#### [Page excerpt]
[Start]
Paris garbage collectors strike as city readies for Olympics

Paris garbage collectors went on strike on Tuesday, two-and-a-half months before the French capital is due to host the Summer Olympic Games.

Paris garbage collectors strike as city readies for Olympics

Paris rubbish collectors had warned of possible strikes over the summer, raising the spectre of piles of trash roasting in summer heat on the streets as hordes of athletes and tourists descend on the City of Light.

ANALYSIS: How likely is strike chaos during the Paris Olympics?

Unions and City Hall differed on how many of the collectors had walked off the job on Tuesday.

Paris city hall said that 16 percent of staff, or one in six, were striking.

“Collection services were little affected today,” a City Hall official told AFP, without providing further details.

But the CGT union branch that represents garbage collectors, hailed a “strong” mobilisation effort, saying that 70-90 percent of staff, depending on the arrondissement, had walked off the job.

CGT said that some 400 striking workers had “occupied” the building housing city hall’s human resources department on Tuesday morning.

City Hall put the number at 100 and said they had left by 12 noon.

CGT had warned that walkouts would occur on several days in May and then continue from July 1st to September 8th.

Summer Olympics will run in Paris from July 26th until August 11th, and the Paralympic Games from August 28th to September 8th.
[End]
#### [Data block]
[Start]
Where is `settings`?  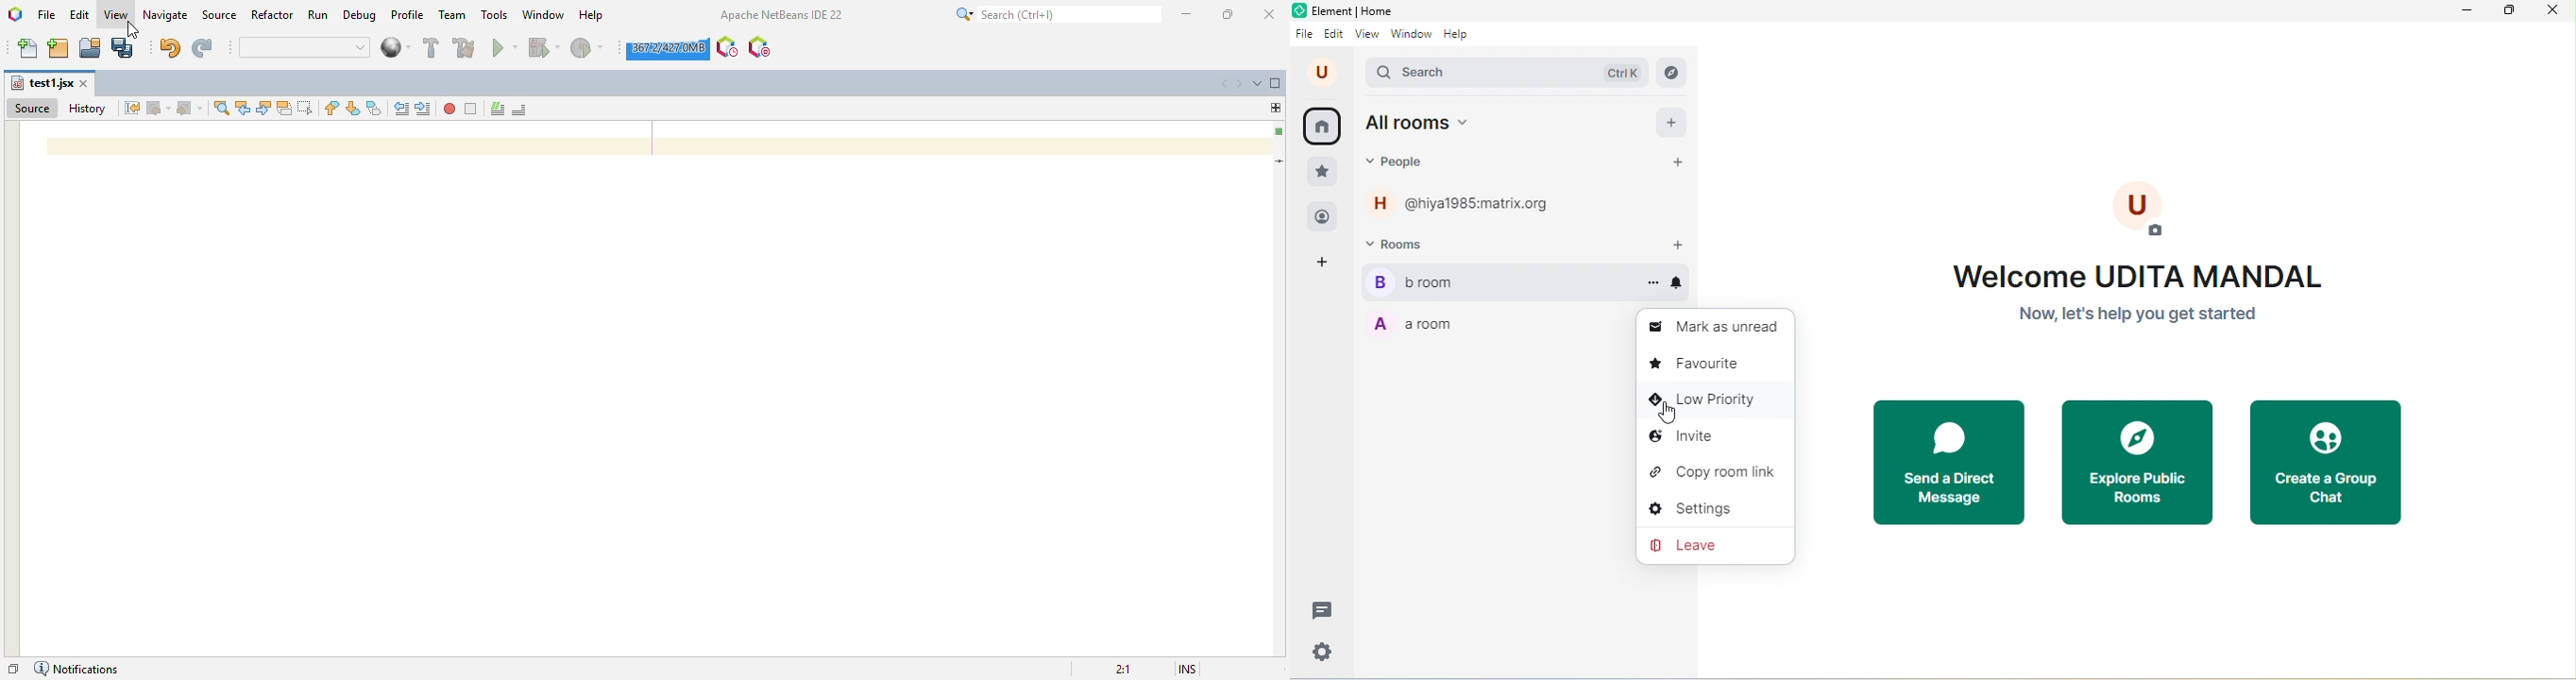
[End]
#### [Complete the following]
a) In the Paris garbage strike article, what share of staff did Paris city hall say was on strike?
b) Write the next few paragraphs of the Paris garbage strike article, picking up after its last sentence.
The material plays no part in this work.

#### [The results]
a) 16 percent, or one in six.

b)
Refuse workers in the Paris region are demanding an extra €400 per month and a one-off €1,900 bonus for those working during the Olympics, when French workers traditionally take time off for the summer holidays.

The mayor’s office had previously told AFP that it would extend bonuses of between €600 and €1,900 that it had already announced for workers contributing to the Olympics effort to refuse collectors.

The mayor of Paris’s 17th arrondissement, Geoffroy Boulard, said the strike was “irresponsible”.

“To take hostage not only Parisians but also tourists and visitors is also an attack on France’s world image,” he said.

In March last year, a three-week strike by rubbish collectors against unpopular pensions reform saw more than 10,000 tonnes of waste piled in Paris streets at its height.

Images of the heaps of trash, some mounting several metres high, were seen around the world.